• **What you should do**
Would you give the number of lines in the entries that contain the word "progress"? Nothing else is needed.

• **Source data**
------------

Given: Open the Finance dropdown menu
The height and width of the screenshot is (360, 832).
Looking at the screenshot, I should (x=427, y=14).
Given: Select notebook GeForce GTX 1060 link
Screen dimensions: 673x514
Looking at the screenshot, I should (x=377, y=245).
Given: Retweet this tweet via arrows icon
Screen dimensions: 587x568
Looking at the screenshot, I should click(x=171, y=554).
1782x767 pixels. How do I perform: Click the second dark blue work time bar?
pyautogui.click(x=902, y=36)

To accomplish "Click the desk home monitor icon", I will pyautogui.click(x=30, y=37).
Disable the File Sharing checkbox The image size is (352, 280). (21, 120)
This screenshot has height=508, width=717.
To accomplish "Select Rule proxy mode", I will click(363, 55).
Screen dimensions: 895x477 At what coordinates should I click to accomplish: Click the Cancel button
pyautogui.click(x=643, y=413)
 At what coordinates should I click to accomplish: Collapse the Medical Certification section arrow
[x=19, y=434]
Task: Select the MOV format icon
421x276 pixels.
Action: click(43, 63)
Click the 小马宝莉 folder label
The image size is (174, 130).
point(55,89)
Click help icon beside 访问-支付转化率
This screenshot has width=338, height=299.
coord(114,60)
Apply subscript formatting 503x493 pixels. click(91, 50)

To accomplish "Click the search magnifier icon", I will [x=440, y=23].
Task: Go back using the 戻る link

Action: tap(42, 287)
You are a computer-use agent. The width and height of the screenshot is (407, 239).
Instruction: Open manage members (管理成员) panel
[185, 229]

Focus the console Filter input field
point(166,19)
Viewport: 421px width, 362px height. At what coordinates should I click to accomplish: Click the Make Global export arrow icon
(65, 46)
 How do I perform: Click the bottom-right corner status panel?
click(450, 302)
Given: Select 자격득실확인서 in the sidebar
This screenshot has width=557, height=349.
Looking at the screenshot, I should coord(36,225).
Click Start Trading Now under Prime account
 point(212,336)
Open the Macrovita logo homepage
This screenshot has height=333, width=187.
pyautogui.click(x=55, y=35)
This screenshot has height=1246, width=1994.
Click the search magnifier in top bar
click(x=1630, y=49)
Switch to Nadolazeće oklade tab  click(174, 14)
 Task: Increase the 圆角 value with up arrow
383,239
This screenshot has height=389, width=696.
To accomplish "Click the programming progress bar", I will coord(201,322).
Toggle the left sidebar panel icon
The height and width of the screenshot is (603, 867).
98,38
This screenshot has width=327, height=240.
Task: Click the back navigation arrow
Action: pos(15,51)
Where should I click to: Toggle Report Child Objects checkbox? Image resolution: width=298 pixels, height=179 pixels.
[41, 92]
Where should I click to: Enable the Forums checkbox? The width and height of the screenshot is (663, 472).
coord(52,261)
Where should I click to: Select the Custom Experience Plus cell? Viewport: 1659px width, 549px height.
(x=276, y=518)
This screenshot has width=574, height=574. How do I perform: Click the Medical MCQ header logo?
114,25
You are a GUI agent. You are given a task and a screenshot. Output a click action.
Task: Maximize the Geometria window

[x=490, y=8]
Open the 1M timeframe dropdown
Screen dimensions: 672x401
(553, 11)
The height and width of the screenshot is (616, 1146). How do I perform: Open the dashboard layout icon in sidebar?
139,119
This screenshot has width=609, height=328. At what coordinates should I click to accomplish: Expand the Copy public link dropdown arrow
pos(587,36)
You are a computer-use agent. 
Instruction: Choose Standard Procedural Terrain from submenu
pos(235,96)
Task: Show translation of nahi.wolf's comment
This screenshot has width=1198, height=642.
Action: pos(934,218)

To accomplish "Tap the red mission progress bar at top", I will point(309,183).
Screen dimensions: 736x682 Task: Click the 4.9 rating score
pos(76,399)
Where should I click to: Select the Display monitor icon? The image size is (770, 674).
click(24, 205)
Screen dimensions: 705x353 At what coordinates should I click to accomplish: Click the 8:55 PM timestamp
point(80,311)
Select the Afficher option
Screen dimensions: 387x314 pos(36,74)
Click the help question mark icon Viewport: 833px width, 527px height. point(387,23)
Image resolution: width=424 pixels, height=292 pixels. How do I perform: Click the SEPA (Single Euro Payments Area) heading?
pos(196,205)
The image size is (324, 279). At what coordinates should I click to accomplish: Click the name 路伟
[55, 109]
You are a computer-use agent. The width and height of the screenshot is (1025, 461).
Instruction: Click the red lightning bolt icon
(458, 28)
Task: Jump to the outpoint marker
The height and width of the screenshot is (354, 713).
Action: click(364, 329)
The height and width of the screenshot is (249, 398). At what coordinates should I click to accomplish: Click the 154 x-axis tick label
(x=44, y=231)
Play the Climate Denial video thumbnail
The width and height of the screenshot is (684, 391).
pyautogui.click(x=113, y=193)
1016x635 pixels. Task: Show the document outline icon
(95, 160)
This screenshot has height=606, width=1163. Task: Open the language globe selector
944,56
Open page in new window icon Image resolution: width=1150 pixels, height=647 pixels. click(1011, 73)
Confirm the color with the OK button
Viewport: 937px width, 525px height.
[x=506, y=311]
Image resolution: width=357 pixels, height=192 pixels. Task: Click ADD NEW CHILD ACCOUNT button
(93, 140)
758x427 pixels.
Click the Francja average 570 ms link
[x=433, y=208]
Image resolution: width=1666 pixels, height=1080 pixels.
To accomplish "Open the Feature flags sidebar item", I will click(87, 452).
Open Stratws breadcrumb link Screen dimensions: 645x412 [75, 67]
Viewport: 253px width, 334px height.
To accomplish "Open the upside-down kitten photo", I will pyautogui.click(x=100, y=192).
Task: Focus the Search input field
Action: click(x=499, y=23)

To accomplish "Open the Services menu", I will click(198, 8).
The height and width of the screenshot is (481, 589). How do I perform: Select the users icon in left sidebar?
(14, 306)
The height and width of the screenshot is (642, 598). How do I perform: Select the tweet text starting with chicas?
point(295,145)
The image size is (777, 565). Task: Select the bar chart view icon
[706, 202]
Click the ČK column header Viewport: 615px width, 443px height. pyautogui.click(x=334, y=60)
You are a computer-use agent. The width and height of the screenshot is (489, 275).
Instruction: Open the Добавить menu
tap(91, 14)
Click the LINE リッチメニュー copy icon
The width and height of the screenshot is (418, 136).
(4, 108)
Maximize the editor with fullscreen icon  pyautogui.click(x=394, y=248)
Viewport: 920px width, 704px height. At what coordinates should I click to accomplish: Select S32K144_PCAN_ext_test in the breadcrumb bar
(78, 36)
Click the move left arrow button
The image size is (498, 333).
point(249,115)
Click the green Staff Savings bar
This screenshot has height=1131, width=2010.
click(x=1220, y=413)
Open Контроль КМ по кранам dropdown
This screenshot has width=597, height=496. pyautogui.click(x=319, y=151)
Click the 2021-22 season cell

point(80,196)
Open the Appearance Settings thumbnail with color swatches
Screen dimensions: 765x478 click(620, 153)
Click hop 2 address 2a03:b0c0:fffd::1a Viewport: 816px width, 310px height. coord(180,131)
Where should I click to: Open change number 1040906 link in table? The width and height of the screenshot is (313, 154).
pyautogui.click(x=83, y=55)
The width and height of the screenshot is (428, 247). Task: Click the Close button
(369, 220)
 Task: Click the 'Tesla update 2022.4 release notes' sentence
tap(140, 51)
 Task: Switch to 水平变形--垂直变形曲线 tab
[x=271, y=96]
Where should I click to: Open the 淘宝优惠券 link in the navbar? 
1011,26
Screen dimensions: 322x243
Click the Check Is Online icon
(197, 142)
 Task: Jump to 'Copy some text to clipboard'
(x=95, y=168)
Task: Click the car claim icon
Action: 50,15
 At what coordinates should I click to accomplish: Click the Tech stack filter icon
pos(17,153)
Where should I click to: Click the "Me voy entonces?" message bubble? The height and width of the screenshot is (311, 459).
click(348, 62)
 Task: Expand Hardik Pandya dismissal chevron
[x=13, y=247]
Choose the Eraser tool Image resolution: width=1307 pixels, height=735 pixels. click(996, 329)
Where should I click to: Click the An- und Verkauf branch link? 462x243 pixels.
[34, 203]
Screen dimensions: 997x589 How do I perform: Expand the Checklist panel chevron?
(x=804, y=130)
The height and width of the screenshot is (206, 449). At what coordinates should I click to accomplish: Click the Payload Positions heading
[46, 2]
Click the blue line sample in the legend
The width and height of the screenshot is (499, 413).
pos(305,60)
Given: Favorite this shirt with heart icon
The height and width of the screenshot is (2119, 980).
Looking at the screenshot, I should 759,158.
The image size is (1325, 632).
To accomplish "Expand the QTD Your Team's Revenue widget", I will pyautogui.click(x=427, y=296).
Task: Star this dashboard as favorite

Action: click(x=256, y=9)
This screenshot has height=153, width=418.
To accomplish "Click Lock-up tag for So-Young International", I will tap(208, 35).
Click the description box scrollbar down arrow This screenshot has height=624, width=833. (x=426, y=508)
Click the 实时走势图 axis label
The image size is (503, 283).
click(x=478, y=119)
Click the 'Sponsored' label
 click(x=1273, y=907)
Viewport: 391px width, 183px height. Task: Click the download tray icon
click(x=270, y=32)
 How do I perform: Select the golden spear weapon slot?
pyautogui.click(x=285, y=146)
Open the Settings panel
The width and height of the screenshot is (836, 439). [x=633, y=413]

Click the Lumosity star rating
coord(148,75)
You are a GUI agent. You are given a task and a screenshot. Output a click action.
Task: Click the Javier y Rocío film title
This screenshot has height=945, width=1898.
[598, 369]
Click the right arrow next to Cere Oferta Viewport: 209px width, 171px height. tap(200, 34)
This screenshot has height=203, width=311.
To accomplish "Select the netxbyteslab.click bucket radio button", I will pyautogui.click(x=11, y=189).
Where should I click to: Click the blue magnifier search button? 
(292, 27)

------------

• **Solved problem**
2